PROBLEM DETAILS → Switch "Recommended" to "Suggested" in the lines from the one with "Given: Click the" up to and including the last line of the items, and give back only those lines with everything else unchanged. Leave the pictures out of your answer.

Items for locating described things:
=-=-=-=-=

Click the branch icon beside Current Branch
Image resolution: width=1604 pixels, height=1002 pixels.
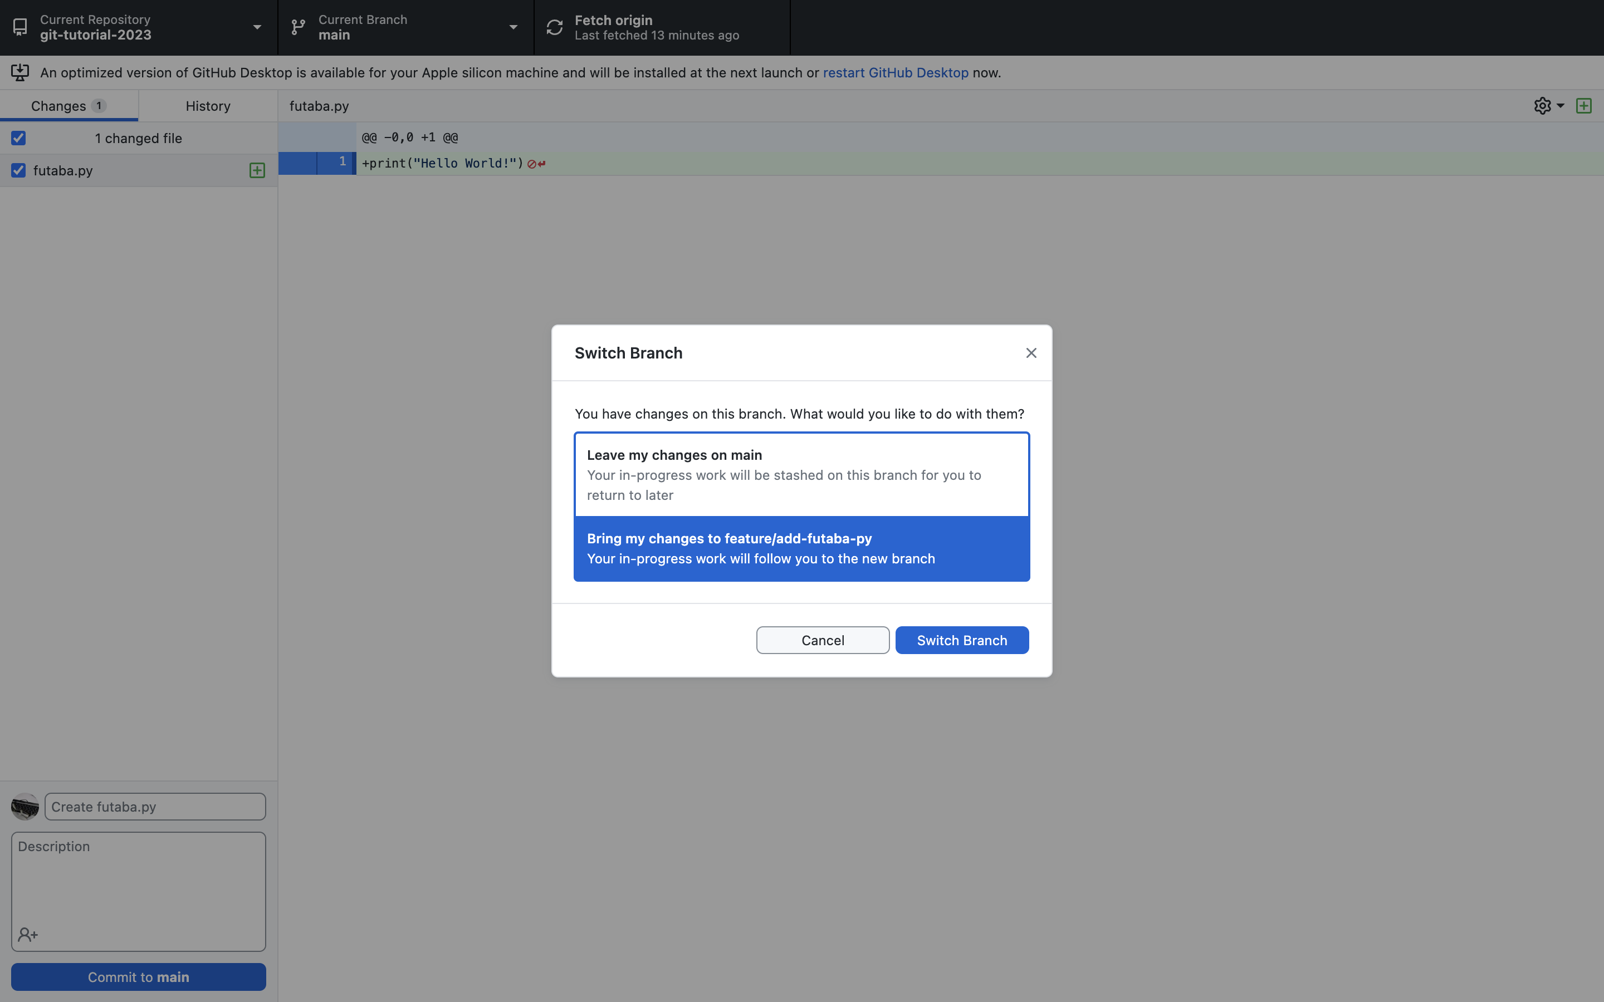coord(298,27)
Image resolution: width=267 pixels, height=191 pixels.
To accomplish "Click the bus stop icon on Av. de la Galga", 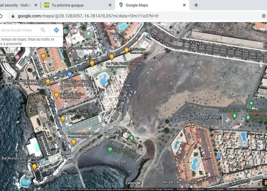I will coord(148,36).
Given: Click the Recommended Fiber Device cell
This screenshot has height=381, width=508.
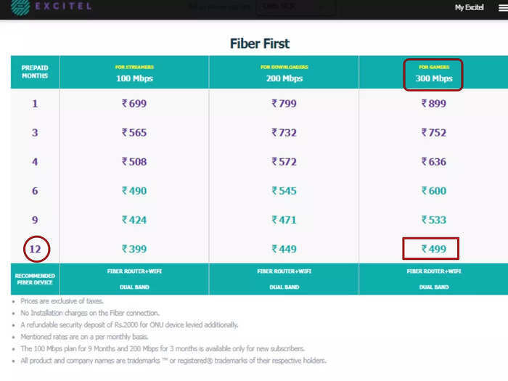Looking at the screenshot, I should click(x=35, y=279).
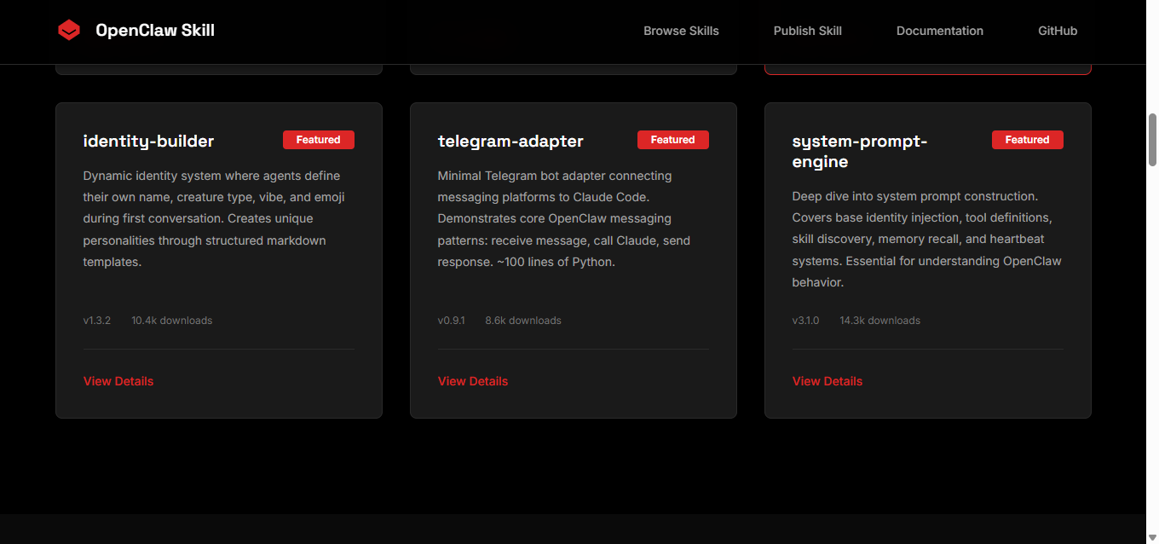Screen dimensions: 1159x544
Task: Click the Featured badge on telegram-adapter
Action: [672, 140]
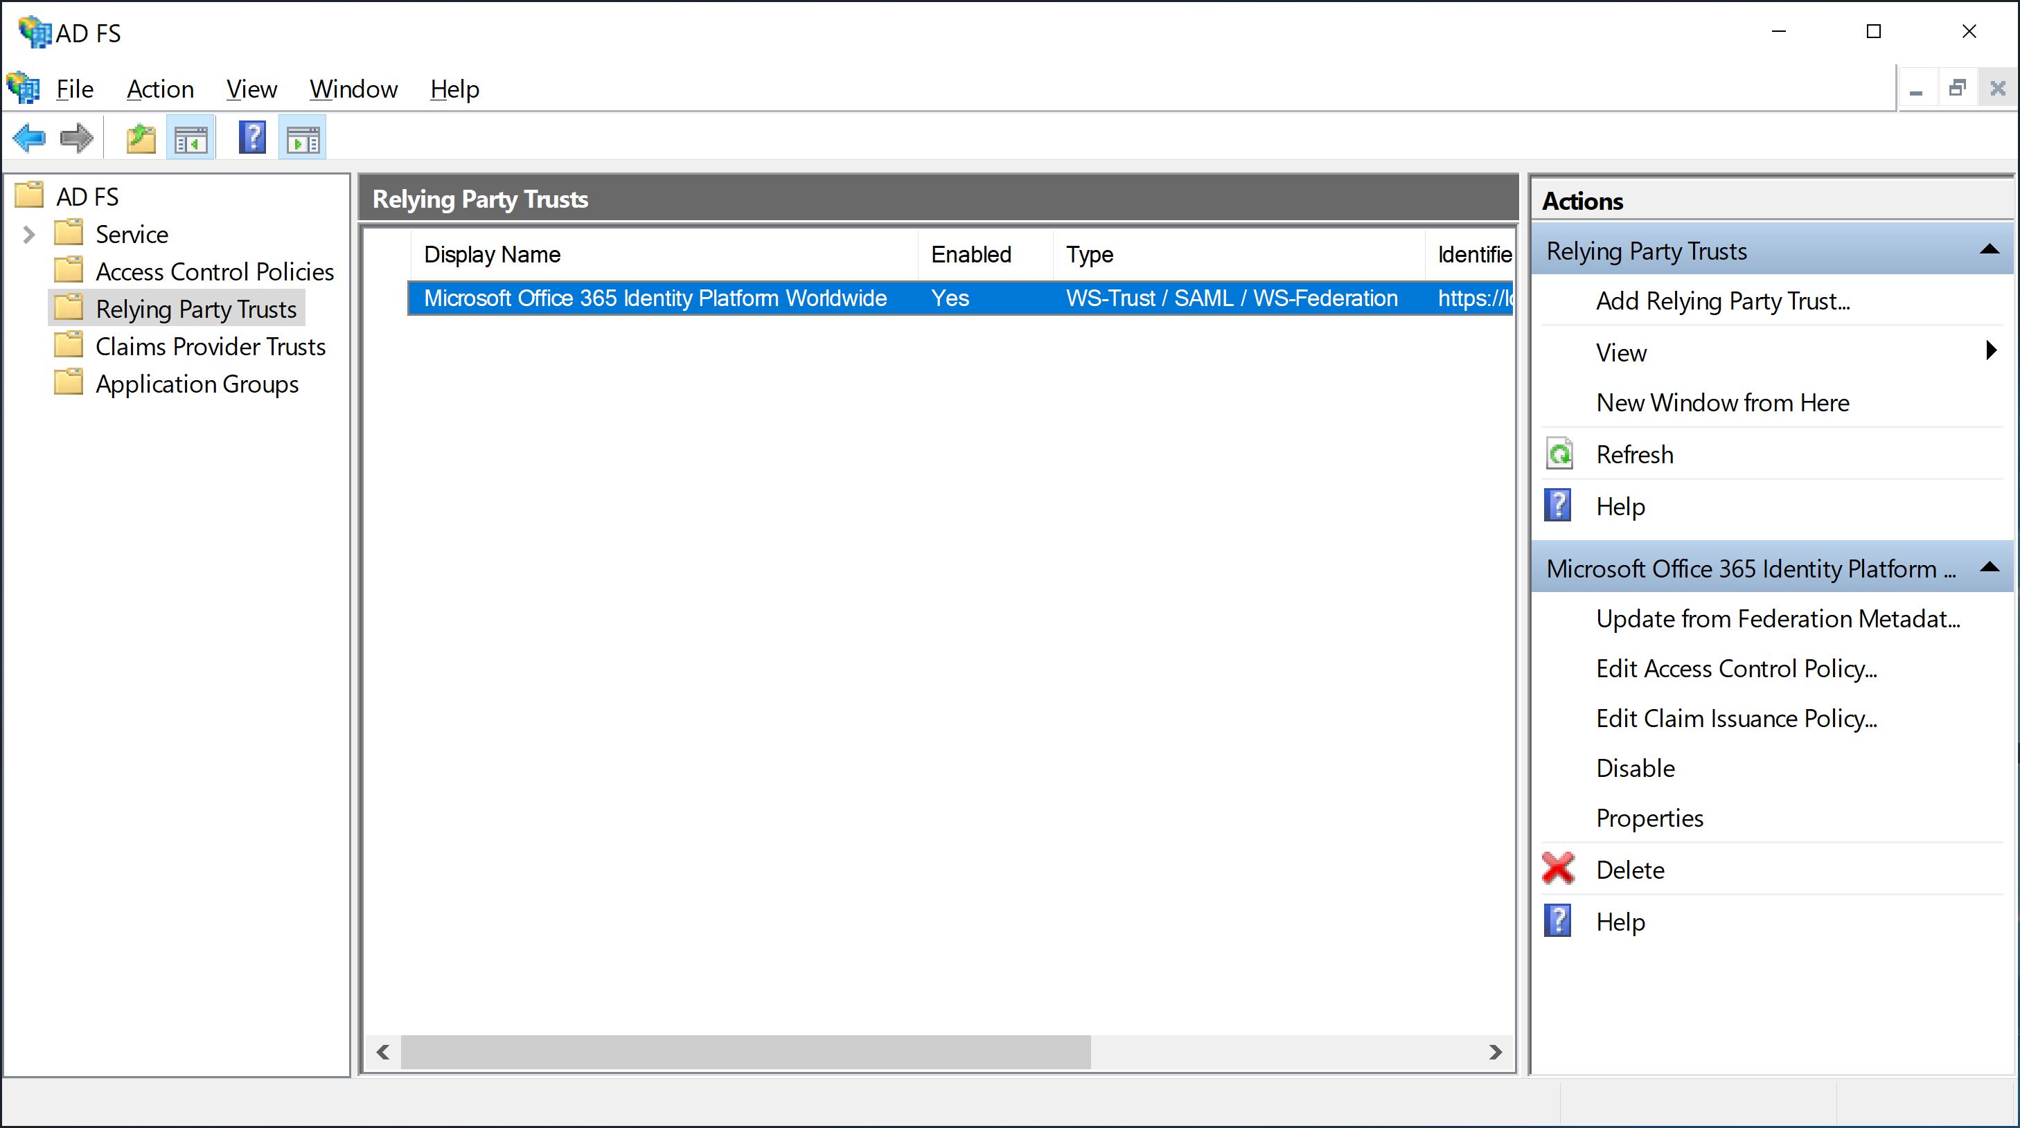Click Edit Claim Issuance Policy action
The height and width of the screenshot is (1128, 2020).
pyautogui.click(x=1736, y=718)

=-=-=-=-=

TASK ANSWER →
Given: Click the Suggested Fiber Device cell
This screenshot has height=381, width=508.
Looking at the screenshot, I should click(x=35, y=279).
Screen dimensions: 1159x544
Task: Click the Featured badge on telegram-adapter
Action: [672, 140]
Click Edit Claim Issuance Policy action
The height and width of the screenshot is (1128, 2020).
pyautogui.click(x=1736, y=718)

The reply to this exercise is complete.